My first attempt to get around this problem was to create docker containers
that would use a custom entrypoint to run a process manager. Then have cron
running in each container which would periodically run kinit. I was hoping
this would work since the spark can correctly log in if the TGT exists (at
least from my tests manually kinit’ing and running spark in local mode).
However this hack will not work (currently anyways) as the Mesos scheduler
does not specify whether a shell should be used for the command. Mesos will
default to using the shell and then override the entrypoint of the docker
image with /bin/sh (https://issues.apache.org/jira/browse/MESOS-1770).


Since I have not been able to come up with an acceptable work around I am
looking into the possibility of adding the functionality into Spark, but I
wanted to check in to make sure I was not duplicating others work and also
to get some general advice on a good approach to solving this problem. I
have found this old email chain that talks about some different challenges
associated with authenticating correctly to the NameNodes (
http://comments.gmane.org/gmane.comp.lang.scala.spark.user/14257).


I've noticed that the Yarn security settings are namespaced to be specific
to Yarn and that there is some code that seems to be fairly generic
(AMDelegationTokenRenewer.scala and ExecutorDelegationTokenUpdater for
instance although I'm not sure about the use of the YarnSparkHadoopUtils).
It would seem to me that some of this code could be reused across the
various cluster backends. That said, I am fairly new to working with Hadoop
and Spark, and do not claim to understand the inner workings of Yarn or
Mesos, although I feel much more comfortable with Mesos.

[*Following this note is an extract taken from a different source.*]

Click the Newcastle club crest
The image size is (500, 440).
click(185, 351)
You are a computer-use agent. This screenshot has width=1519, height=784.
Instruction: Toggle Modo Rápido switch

I would definitely appreciate some guidance especially since whatever work
that I or ViaSat (my employer) gets working we would definitely be
interested in contributing it back and would very much want to avoid
maintaining a fork of Spark.

Tony

Re: Accessing Secure Hadoop from Mesos cluster

Posted by Michael Gummelt <mg...@mesosphere.io>.
DCOS Spark 1.6.1 supports kerberos.  It'll be available in DCOS 1.7, to be
released in a couple weeks.

On Tue, Apr 12, 2016 at 9:57 PM, Tony Kinsley <tk...@gmail.com> wrote:

> I have been working towards getting some spark streaming jobs to run in
> Mesos cluster mode (using docker containers) and write data periodically to
> a secure HDFS cluster. Unfortunately this does not seem to be well
> supported currently in spark (
> https://issues.apache.org/jira/browse/SPARK-12909). The problem seems to
> be that A) passing in a principal and keytab only get processed if the
> backend is yarn, B) all the code for renewing tickets is implemented by the
> yarn backend.
>
>
> My first attempt to get around this problem was to create docker
> containers that would use a custom entrypoint to run a process manager.
> Then have cron running in each container which would periodically run
> kinit. I was hoping this would work since the spark can correctly log in if
> the TGT exists (at least from my tests manually kinit’ing and running spark
> in local mode). However this hack will not work (currently anyways) as the
> Mesos scheduler does not specify whether a shell should be used for the
> command. Mesos will default to using the shell and then override the
> entrypoint of the docker image with /bin/sh (
> https://issues.apache.org/jira/browse/MESOS-1770).
>
>
> Since I have not been able to come up with an acceptable work around I am
> looking into the possibility of adding the functionality into Spark, but I
> wanted to check in to make sure I was not duplicating others work and also
> to get some general advice on a good approach to solving this problem. I
> have found this old email chain that talks about some different challenges
> associated with authenticating correctly to the NameNodes (
> http://comments.gmane.org/gmane.comp.lang.scala.spark.user/14257).
>
>
> I've noticed that the Yarn security settings are namespaced to be specific
> to Yarn and that there is some code that seems to be fairly generic
> (AMDelegationTokenRenewer.scala and ExecutorDelegationTokenUpdater for
> instance although I'm not sure about the use of the YarnSparkHadoopUtils).
> It would seem to me that some of this code could be reused across the
> various cluster backends. That said, I am fairly new to working with Hadoop
> and Spark, and do not claim to understand the inner workings of Yarn or
> Mesos, although I feel much more comfortable with Mesos.
>
>
> I would definitely appreciate some guidance especially since whatever work
> that I or ViaSat (my employer) gets working we would definitely be
> interested in contributing it back and would very much want to avoid
> maintaining a fork of Spark.
>
> Tony
>
>
>


-- 
Michael Gummelt
Software Engineer
Mesosphere